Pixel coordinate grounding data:
☆ ☆ ☆ ☆

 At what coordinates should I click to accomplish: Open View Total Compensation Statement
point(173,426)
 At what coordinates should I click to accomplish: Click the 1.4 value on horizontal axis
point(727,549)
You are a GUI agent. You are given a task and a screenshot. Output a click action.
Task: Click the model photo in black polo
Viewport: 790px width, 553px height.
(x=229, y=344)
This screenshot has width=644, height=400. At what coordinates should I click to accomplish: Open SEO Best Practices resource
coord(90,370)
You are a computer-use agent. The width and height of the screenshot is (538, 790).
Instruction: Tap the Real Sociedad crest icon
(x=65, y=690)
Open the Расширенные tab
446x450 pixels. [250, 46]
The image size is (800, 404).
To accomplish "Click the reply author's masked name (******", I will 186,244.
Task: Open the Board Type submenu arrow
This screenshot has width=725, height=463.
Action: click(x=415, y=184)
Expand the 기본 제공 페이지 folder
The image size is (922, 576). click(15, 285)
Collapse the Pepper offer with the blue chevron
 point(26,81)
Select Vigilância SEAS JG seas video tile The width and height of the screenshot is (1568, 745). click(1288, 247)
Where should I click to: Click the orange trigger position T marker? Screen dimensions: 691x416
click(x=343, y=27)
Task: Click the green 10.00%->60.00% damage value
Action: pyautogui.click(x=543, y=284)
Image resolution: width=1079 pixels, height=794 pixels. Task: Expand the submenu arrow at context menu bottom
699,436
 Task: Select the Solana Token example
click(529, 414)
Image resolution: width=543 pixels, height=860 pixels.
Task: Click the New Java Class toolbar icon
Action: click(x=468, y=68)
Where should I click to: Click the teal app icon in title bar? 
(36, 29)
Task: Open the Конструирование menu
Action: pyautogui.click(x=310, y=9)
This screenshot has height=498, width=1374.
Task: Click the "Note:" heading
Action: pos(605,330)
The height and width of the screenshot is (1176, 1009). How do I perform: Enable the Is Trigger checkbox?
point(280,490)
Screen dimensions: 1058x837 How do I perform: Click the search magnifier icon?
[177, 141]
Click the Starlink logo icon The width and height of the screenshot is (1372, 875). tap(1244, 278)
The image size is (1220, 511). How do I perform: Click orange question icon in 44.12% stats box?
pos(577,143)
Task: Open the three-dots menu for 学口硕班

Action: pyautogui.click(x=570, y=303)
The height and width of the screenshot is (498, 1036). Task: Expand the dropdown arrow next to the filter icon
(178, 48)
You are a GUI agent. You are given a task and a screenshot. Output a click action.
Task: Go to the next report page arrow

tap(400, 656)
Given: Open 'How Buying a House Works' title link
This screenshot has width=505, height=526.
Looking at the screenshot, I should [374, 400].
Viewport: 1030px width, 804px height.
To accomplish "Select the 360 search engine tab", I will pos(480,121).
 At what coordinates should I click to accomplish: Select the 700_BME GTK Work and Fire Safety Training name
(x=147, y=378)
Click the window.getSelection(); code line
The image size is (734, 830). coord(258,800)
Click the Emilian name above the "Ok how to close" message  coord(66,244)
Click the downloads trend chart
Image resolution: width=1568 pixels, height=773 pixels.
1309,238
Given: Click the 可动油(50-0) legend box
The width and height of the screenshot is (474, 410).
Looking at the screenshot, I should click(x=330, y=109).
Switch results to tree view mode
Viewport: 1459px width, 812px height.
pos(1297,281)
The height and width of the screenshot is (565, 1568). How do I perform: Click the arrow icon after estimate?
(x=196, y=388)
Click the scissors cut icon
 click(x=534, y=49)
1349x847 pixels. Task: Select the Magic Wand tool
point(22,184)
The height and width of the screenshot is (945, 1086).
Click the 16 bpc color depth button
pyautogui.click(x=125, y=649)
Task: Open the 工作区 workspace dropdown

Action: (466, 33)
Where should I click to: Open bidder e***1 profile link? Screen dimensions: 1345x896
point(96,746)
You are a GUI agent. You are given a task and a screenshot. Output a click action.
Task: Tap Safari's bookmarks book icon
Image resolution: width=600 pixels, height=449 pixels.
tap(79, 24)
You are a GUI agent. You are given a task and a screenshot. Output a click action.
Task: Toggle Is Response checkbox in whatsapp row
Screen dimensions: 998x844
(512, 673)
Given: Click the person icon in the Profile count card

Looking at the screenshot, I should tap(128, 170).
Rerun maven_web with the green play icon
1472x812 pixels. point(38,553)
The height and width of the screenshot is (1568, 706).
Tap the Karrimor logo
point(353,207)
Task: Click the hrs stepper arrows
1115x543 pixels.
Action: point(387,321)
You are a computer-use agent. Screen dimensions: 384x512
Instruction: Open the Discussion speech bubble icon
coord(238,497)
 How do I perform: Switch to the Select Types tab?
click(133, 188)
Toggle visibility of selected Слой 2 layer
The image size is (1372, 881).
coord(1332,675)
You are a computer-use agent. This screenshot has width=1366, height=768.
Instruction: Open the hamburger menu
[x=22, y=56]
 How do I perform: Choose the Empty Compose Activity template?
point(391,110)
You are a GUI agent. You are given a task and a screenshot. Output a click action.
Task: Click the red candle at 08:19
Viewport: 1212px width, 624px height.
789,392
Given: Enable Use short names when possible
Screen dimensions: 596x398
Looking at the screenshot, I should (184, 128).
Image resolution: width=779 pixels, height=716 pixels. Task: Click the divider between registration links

☆ ☆ ☆ ☆

Your task
Go through the records and copy all of them exactly.

Finished exercise
 At what coordinates should I click to accomplish: Open View Total Compensation Statement
point(173,426)
 At what coordinates should I click to accomplish: Click the 1.4 value on horizontal axis
point(727,549)
You are a GUI agent. You are given a task and a screenshot. Output a click action.
Task: Click the model photo in black polo
Viewport: 790px width, 553px height.
(x=229, y=344)
This screenshot has width=644, height=400. At what coordinates should I click to accomplish: Open SEO Best Practices resource
coord(90,370)
You are a computer-use agent. The width and height of the screenshot is (538, 790).
Instruction: Tap the Real Sociedad crest icon
(x=65, y=690)
Open the Расширенные tab
446x450 pixels. [250, 46]
The image size is (800, 404).
To accomplish "Click the reply author's masked name (******", I will 186,244.
Task: Open the Board Type submenu arrow
This screenshot has width=725, height=463.
Action: click(x=415, y=184)
Expand the 기본 제공 페이지 folder
The image size is (922, 576). click(15, 285)
Collapse the Pepper offer with the blue chevron
 point(26,81)
Select Vigilância SEAS JG seas video tile The width and height of the screenshot is (1568, 745). click(1288, 247)
Where should I click to: Click the orange trigger position T marker? Screen dimensions: 691x416
click(x=343, y=27)
Task: Click the green 10.00%->60.00% damage value
Action: pyautogui.click(x=543, y=284)
Image resolution: width=1079 pixels, height=794 pixels. Task: Expand the submenu arrow at context menu bottom
699,436
 Task: Select the Solana Token example
click(529, 414)
Image resolution: width=543 pixels, height=860 pixels.
Task: Click the New Java Class toolbar icon
Action: click(x=468, y=68)
Where should I click to: Click the teal app icon in title bar? 
(36, 29)
Task: Open the Конструирование menu
Action: pyautogui.click(x=310, y=9)
This screenshot has height=498, width=1374.
Task: Click the "Note:" heading
Action: pos(605,330)
The height and width of the screenshot is (1176, 1009). How do I perform: Enable the Is Trigger checkbox?
point(280,490)
Screen dimensions: 1058x837 How do I perform: Click the search magnifier icon?
[177, 141]
Click the Starlink logo icon The width and height of the screenshot is (1372, 875). tap(1244, 278)
The image size is (1220, 511). How do I perform: Click orange question icon in 44.12% stats box?
pos(577,143)
Task: Open the three-dots menu for 学口硕班

Action: pyautogui.click(x=570, y=303)
The height and width of the screenshot is (498, 1036). Task: Expand the dropdown arrow next to the filter icon
(178, 48)
You are a GUI agent. You are given a task and a screenshot. Output a click action.
Task: Go to the next report page arrow

tap(400, 656)
Given: Open 'How Buying a House Works' title link
This screenshot has width=505, height=526.
Looking at the screenshot, I should [374, 400].
Viewport: 1030px width, 804px height.
To accomplish "Select the 360 search engine tab", I will pos(480,121).
 At what coordinates should I click to accomplish: Select the 700_BME GTK Work and Fire Safety Training name
(x=147, y=378)
Click the window.getSelection(); code line
The image size is (734, 830). coord(258,800)
Click the Emilian name above the "Ok how to close" message  coord(66,244)
Click the downloads trend chart
Image resolution: width=1568 pixels, height=773 pixels.
1309,238
Given: Click the 可动油(50-0) legend box
The width and height of the screenshot is (474, 410).
Looking at the screenshot, I should click(x=330, y=109).
Switch results to tree view mode
Viewport: 1459px width, 812px height.
pos(1297,281)
The height and width of the screenshot is (565, 1568). How do I perform: Click the arrow icon after estimate?
(x=196, y=388)
Click the scissors cut icon
 click(x=534, y=49)
1349x847 pixels. Task: Select the Magic Wand tool
point(22,184)
The height and width of the screenshot is (945, 1086).
Click the 16 bpc color depth button
pyautogui.click(x=125, y=649)
Task: Open the 工作区 workspace dropdown

Action: (466, 33)
Where should I click to: Open bidder e***1 profile link? Screen dimensions: 1345x896
point(96,746)
You are a GUI agent. You are given a task and a screenshot. Output a click action.
Task: Tap Safari's bookmarks book icon
Image resolution: width=600 pixels, height=449 pixels.
tap(79, 24)
You are a GUI agent. You are given a task and a screenshot. Output a click action.
Task: Toggle Is Response checkbox in whatsapp row
Screen dimensions: 998x844
(512, 673)
Given: Click the person icon in the Profile count card

Looking at the screenshot, I should tap(128, 170).
Rerun maven_web with the green play icon
1472x812 pixels. point(38,553)
The height and width of the screenshot is (1568, 706).
Tap the Karrimor logo
point(353,207)
Task: Click the hrs stepper arrows
1115x543 pixels.
Action: point(387,321)
You are a computer-use agent. Screen dimensions: 384x512
Instruction: Open the Discussion speech bubble icon
coord(238,497)
 How do I perform: Switch to the Select Types tab?
click(133, 188)
Toggle visibility of selected Слой 2 layer
The image size is (1372, 881).
coord(1332,675)
You are a computer-use agent. This screenshot has width=1366, height=768.
Instruction: Open the hamburger menu
[x=22, y=56]
 How do I perform: Choose the Empty Compose Activity template?
point(391,110)
You are a GUI agent. You are given a task and a screenshot. Output a click action.
Task: Click the red candle at 08:19
Viewport: 1212px width, 624px height.
789,392
Given: Enable Use short names when possible
Screen dimensions: 596x398
Looking at the screenshot, I should (184, 128).
Image resolution: width=779 pixels, height=716 pixels. Task: Click the divider between registration links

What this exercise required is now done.